(Screenshot grounding data)

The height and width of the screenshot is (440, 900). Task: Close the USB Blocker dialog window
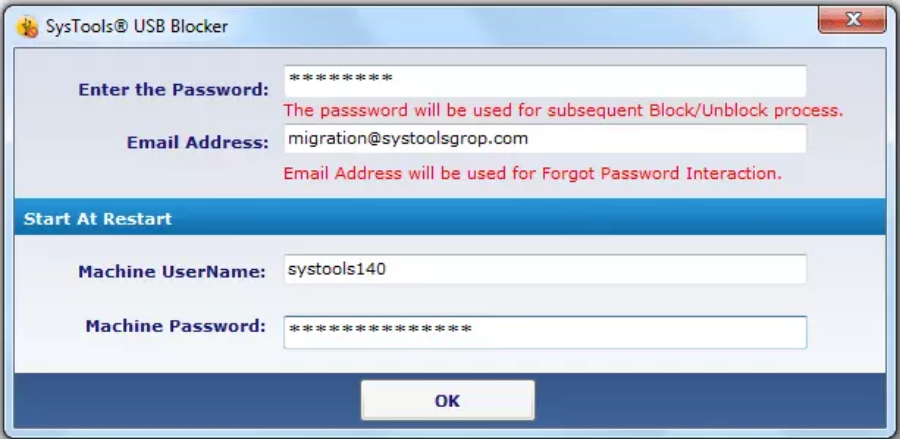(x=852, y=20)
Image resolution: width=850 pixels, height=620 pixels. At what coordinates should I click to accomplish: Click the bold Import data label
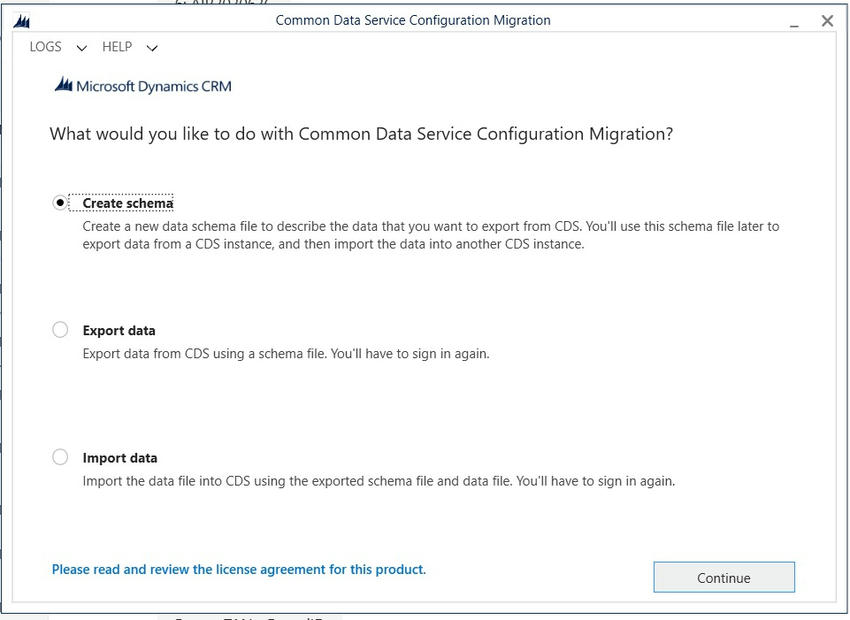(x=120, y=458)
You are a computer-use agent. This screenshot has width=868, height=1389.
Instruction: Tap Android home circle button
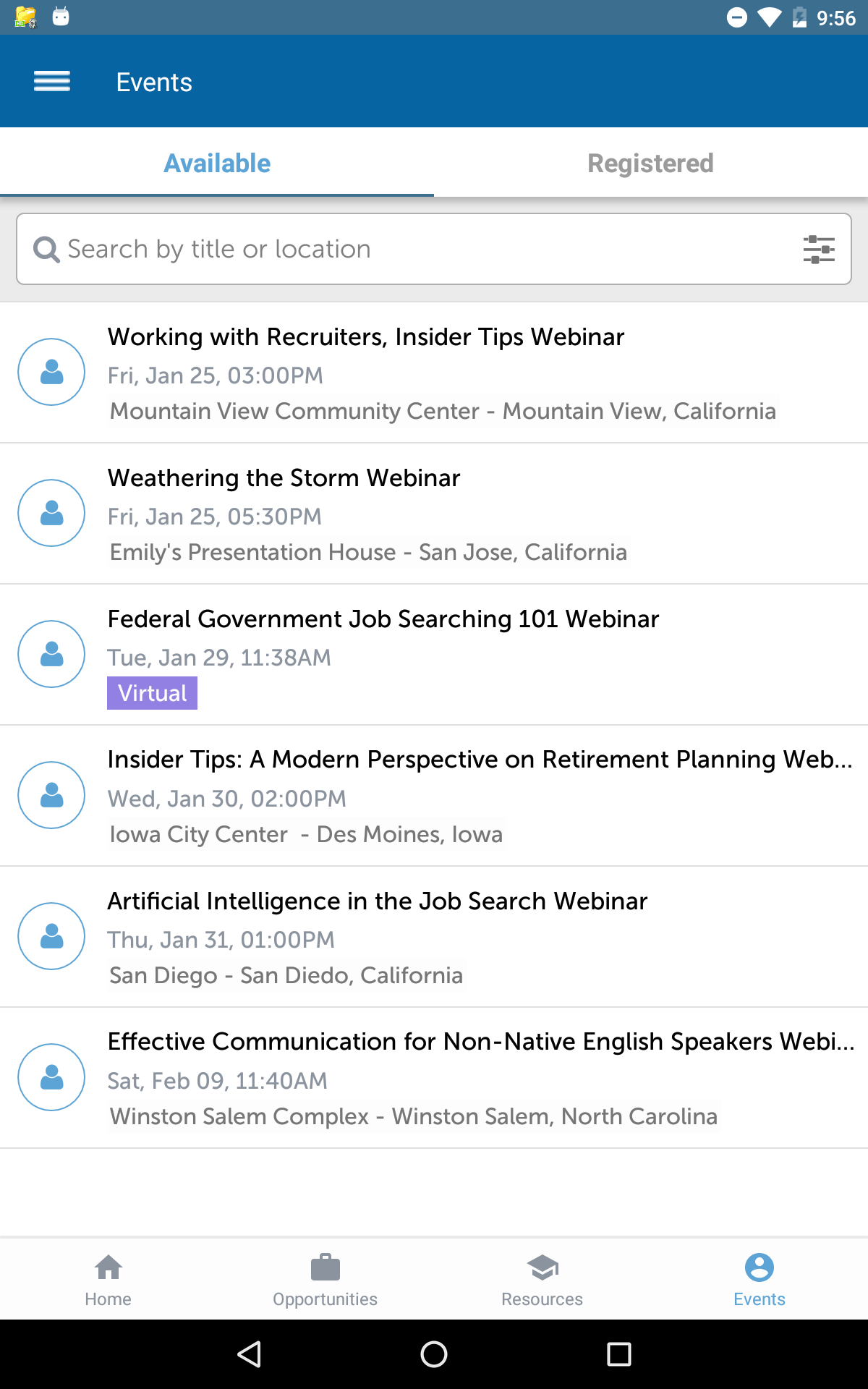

**WHAT TO DO:** Each record above must be retyped exactly. Omit the pictures.

**EXERCISE OUTPUT:**
The height and width of the screenshot is (440, 900). Task: Close the USB Blocker dialog window
(x=852, y=20)
Image resolution: width=850 pixels, height=620 pixels. At what coordinates should I click to accomplish: Click the bold Import data label
(x=120, y=458)
You are a computer-use agent. This screenshot has width=868, height=1389.
Instruction: Tap Android home circle button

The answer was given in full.